The lights are on
Sony has announced its quarterly results for the first quarter of the current fiscal year. The company has reported profits of ¥26.8 billion ($261.8 million) up from ¥3.1 billion ($30.3 million) at this time last year, though still projects a loss of ¥50 billion ($488.4 million) for the current year.
In the quarter spanning April to June, Sony shipped a combined 3.5 million PlayStation 3 and 4 units and 750,000 handhelds (we expect these are largely Vita as PSP shipments ceased mid-quarter). This is up from 1.1 million and 600,000 respectively. Sales were up from ¥131.6 billion ($1.29 billion) to ¥257.5 billion ($2.52 billion) on the back of strong PlayStation 4 sales and greater than 200 percent growth of PlayStation Plus since November 2013.

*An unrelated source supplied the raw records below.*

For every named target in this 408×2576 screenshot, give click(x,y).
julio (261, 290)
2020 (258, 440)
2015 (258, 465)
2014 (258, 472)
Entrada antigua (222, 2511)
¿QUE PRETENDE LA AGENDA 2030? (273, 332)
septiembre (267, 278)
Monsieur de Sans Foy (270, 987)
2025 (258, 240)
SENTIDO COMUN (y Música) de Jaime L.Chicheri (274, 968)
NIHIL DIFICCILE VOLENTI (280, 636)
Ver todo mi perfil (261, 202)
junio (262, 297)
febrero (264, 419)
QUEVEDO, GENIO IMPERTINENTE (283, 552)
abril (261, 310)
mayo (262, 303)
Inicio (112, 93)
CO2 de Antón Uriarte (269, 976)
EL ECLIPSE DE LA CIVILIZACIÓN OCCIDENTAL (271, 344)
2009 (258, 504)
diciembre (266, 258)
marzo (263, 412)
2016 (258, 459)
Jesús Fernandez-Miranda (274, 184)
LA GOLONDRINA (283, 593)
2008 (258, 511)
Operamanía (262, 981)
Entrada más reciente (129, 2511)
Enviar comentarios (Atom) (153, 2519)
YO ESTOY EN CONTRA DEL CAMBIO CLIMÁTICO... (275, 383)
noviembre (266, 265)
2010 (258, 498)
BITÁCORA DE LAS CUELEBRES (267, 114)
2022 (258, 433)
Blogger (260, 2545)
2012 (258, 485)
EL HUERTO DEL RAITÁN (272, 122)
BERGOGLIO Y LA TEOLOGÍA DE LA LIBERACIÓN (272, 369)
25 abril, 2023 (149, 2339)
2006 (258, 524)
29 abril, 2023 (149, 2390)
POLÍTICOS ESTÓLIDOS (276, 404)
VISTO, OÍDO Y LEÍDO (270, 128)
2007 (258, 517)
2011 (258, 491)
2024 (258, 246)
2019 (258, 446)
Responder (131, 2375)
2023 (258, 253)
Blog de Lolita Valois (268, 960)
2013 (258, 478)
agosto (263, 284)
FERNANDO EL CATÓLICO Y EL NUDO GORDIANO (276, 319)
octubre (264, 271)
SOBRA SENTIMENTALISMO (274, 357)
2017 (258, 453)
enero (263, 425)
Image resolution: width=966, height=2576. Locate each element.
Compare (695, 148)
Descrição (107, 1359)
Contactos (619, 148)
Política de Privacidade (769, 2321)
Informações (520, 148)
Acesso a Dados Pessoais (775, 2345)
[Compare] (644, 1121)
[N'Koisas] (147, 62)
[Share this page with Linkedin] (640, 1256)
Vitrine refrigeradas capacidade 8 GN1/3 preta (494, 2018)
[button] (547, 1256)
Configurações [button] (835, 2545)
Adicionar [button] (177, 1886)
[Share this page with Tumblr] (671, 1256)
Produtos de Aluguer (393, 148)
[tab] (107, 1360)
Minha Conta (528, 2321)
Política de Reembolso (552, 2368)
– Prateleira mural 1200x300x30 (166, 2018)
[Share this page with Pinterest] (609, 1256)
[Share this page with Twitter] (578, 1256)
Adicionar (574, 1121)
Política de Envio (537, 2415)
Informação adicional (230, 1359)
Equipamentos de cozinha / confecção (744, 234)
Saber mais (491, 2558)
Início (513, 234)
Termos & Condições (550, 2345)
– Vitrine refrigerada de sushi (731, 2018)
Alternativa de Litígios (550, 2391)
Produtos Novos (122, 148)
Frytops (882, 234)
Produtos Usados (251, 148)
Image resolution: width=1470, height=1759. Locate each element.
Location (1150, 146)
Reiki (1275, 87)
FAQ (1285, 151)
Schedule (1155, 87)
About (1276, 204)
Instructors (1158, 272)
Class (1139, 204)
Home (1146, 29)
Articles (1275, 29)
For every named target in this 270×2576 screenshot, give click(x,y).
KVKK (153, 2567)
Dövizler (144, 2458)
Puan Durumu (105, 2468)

Software was up, with 85 million units sold. This compares against 68 million units in the same quarter in 2013, and is due to new-gen game boosts as PS3 titles were down.
Sony has revised upward the game division’s sales and operating income projection based on the PS4’s strength. Sales increase from ¥1.22 trillion ($11.9 billion) to ¥1.24 trillion ($12.1 billion). Operating income forecasts are boosted from ¥20 billion ($195.36 million) to ¥25 billion ($244.2 million).
Sony is projecting that 17 million PlayStation consoles (last-gen and new-gen combined) and 3.5 million Vita units will be sold by March 31, 2015. The company also anticipates 390 million units of software to move by then.
[Source: Sony (1), (2)]
Our TakeSony’s financial picture still isn’t good for the year, but the company has met its targets. This should mean that things won’t be significantly different than the projected ¥50 billion ($488.4 million loss). Sony has this year to shake off the restructuring expenses and return to financial health. Next year must be profitable.
As for PlayStation, I’m disappointed we didn’t get specific PlayStation 4 figures yet. Things across the division are moving in the right direction though, with Andrew House and company having reason to be pleased at the performance.